REQUIREMENT: Establish the number of lines below that contain the string "using". State that number alone.

Collected data entries:

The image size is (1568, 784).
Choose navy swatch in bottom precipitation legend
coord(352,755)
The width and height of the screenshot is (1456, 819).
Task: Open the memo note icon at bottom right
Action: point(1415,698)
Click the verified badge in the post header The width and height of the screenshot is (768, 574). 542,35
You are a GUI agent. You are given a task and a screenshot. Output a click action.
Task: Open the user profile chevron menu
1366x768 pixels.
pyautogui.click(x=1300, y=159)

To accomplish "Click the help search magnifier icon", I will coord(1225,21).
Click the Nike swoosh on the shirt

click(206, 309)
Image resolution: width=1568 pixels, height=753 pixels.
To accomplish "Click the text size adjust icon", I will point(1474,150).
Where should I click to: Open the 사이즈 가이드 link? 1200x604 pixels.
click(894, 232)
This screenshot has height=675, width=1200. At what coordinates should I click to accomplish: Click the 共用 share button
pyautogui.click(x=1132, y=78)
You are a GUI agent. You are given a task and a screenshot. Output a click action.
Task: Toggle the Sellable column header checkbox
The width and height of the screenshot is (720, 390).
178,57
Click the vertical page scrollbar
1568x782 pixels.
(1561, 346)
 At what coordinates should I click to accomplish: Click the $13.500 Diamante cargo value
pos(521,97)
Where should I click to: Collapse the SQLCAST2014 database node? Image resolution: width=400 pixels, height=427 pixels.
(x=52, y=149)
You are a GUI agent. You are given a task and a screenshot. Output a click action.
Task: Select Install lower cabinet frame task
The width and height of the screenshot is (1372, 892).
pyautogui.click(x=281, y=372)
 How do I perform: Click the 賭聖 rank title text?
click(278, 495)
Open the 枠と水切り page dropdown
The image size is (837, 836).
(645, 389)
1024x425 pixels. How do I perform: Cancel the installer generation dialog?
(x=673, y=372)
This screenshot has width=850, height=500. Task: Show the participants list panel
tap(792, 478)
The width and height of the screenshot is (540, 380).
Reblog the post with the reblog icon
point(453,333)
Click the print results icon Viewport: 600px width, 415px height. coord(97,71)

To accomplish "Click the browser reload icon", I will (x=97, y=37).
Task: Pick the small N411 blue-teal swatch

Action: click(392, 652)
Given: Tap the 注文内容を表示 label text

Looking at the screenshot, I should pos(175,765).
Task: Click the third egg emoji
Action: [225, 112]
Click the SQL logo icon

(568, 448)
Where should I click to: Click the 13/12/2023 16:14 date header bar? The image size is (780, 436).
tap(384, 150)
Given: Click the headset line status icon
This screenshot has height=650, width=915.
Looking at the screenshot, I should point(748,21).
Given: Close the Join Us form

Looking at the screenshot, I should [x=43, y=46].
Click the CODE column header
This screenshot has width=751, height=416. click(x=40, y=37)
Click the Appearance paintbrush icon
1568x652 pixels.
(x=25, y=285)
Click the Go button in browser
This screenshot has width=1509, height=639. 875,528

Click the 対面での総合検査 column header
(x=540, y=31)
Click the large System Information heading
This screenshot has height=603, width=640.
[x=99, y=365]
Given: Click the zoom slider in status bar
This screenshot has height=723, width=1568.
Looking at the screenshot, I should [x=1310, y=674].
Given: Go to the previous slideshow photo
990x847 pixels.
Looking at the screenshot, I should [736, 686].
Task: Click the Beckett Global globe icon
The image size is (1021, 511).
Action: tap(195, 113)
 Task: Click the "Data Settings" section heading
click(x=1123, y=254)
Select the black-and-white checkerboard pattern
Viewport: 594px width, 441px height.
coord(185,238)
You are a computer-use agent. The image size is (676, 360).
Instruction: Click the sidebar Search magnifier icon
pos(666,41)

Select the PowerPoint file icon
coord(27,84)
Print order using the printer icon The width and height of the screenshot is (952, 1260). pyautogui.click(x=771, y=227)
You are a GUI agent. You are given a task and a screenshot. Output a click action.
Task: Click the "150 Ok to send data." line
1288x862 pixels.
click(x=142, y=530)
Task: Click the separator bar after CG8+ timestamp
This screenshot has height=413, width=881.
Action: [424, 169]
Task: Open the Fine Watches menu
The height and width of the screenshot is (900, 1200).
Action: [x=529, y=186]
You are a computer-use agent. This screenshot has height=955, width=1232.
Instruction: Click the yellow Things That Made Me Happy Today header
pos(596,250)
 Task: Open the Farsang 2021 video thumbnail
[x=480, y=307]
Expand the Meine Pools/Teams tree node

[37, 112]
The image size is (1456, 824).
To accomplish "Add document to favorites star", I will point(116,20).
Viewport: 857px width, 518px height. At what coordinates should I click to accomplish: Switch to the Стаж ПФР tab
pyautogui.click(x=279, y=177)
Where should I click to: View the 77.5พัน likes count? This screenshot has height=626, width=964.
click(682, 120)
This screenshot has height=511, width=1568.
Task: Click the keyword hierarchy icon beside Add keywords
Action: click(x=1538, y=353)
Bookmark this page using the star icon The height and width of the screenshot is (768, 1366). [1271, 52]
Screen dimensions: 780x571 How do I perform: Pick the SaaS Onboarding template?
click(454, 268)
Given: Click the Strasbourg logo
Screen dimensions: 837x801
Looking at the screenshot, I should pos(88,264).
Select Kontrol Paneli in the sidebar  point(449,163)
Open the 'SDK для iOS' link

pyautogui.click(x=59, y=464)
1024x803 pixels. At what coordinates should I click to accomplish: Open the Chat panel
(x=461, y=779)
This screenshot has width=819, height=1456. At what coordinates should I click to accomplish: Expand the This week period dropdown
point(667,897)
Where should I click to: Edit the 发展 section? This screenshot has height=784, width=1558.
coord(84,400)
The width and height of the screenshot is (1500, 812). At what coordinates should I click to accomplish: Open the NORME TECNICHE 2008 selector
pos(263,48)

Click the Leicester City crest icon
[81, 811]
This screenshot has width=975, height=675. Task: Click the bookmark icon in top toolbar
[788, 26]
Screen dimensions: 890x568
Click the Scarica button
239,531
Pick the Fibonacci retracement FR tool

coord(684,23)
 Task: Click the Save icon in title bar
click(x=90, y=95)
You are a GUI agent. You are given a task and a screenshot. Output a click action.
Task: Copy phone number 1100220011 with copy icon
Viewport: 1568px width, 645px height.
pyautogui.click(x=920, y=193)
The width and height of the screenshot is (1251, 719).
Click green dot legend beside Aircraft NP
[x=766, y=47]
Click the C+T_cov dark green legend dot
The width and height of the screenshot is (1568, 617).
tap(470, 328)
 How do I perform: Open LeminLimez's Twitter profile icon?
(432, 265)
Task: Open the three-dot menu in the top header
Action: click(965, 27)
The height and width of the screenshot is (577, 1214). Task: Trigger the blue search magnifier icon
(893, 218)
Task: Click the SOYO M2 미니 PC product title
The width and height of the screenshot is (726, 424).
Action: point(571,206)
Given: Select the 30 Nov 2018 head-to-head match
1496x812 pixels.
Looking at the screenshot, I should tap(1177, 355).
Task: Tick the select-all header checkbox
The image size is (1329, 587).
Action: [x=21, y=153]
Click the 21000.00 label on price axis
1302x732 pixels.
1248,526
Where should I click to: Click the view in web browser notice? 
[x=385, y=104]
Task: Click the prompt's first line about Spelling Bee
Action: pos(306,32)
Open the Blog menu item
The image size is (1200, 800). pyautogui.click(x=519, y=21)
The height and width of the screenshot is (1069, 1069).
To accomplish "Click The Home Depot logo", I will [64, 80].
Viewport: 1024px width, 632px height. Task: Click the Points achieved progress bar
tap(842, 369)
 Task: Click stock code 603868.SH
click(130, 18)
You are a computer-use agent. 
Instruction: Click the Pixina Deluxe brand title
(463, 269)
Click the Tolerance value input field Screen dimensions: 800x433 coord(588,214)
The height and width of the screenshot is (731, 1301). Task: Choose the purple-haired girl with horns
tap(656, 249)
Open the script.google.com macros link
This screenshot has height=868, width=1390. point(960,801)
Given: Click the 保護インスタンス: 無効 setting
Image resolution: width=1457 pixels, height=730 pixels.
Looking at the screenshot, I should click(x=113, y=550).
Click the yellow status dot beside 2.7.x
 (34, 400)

TASK ANSWER: 2